A blood sample taken a day after starting chemotherapy will be able to tell whether cancer patients will survive, scientists have discovered.
Doctors say that if they find out early on that chemo will not work, they will be able to switch the patients to other drugs and treatments, which could increase their chances of living longer.
Researchers say the amount of a protein increases in the bodies of patients who do not respond well to chemotherapy in the first 24 hours of their treatment.
The amount of the chemical, called ERK1/2, that the body produces helps predict whether someone will survive within five years, the academics added.
The Norwegian team say the discovery in a study of 32 people can help doctors treat patients who are not responding well to medicines early.

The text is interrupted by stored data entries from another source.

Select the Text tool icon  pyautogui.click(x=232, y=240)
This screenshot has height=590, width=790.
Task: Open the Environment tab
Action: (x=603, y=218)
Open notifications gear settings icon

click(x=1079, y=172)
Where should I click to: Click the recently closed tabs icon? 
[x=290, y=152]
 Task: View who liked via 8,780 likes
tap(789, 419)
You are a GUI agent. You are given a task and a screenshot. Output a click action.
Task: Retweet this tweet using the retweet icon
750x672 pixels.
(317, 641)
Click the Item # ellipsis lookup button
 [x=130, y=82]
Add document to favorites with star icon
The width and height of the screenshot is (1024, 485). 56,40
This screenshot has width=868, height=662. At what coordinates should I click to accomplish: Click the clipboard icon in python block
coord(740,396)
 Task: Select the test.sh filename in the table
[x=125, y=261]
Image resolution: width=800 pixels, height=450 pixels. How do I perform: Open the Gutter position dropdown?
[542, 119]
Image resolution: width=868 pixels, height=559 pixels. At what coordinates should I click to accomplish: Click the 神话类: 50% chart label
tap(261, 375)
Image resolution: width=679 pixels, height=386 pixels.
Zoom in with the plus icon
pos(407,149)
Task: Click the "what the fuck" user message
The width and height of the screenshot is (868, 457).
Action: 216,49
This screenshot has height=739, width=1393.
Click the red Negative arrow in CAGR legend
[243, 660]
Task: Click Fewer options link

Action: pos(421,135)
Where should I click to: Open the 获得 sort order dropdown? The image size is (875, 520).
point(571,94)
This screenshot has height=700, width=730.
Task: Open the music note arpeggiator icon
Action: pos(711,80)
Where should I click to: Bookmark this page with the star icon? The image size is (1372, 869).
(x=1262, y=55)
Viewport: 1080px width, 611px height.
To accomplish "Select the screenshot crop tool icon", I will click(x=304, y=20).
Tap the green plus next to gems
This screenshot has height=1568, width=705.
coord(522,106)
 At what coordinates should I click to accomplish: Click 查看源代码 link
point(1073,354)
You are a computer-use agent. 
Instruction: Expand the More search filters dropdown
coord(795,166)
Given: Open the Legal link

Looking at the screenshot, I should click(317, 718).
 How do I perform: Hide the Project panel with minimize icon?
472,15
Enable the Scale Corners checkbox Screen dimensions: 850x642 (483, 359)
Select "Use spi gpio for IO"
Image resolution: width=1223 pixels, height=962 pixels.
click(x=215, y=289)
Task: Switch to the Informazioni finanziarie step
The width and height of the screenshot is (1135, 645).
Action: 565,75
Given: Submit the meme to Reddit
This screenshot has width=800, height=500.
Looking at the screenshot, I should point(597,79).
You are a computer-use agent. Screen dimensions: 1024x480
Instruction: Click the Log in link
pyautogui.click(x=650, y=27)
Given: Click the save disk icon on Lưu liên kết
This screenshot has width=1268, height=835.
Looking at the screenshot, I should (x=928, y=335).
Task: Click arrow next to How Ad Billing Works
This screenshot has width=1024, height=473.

The method works on a particularly aggressive form of blood cancer called acute myeloid leukaemia, which has low survival rates.
The condition is a stem-cell-derived form of myeloid malignancy characterised by genetic changes.
Although chemotherapy tends to work on it initially, patients often relapse because leukaemia-resistant cells emerge in their bodies.
Standard treatment for the condition involves a combination of the drugs daunorubicin, idarubicin and cytarabine.
Between 60 and 80 per cent of patients recover but 40 per cent of them then relapse.
A patient's response to the therapy is usually measured after weeks or months but now but the new method can assess straight away whether the chemotherapy is working by looking at the functional properties of the cancerous cells.
Lead study author Benedicte Sjo Tislevoll from the University of Bergen said: "When treating patients with leukaemia, it is challenging to quickly follow if the patient is responding to therapy or not.
"Our results show that the protein ERK1/2 increases within the first 24 hours of chemotherapy in patients who have a poor response to therapy.
"We believe that this protein is responsible for the cancer cells’ resistance to chemotherapy and can be used to distinguish responders from non-responders.
"We think that this is an important key in our understanding of cancer, and our aim is to use this information to change treatment early for patients who are not responding to therapy."
The findings were published in the journal Nature Communications.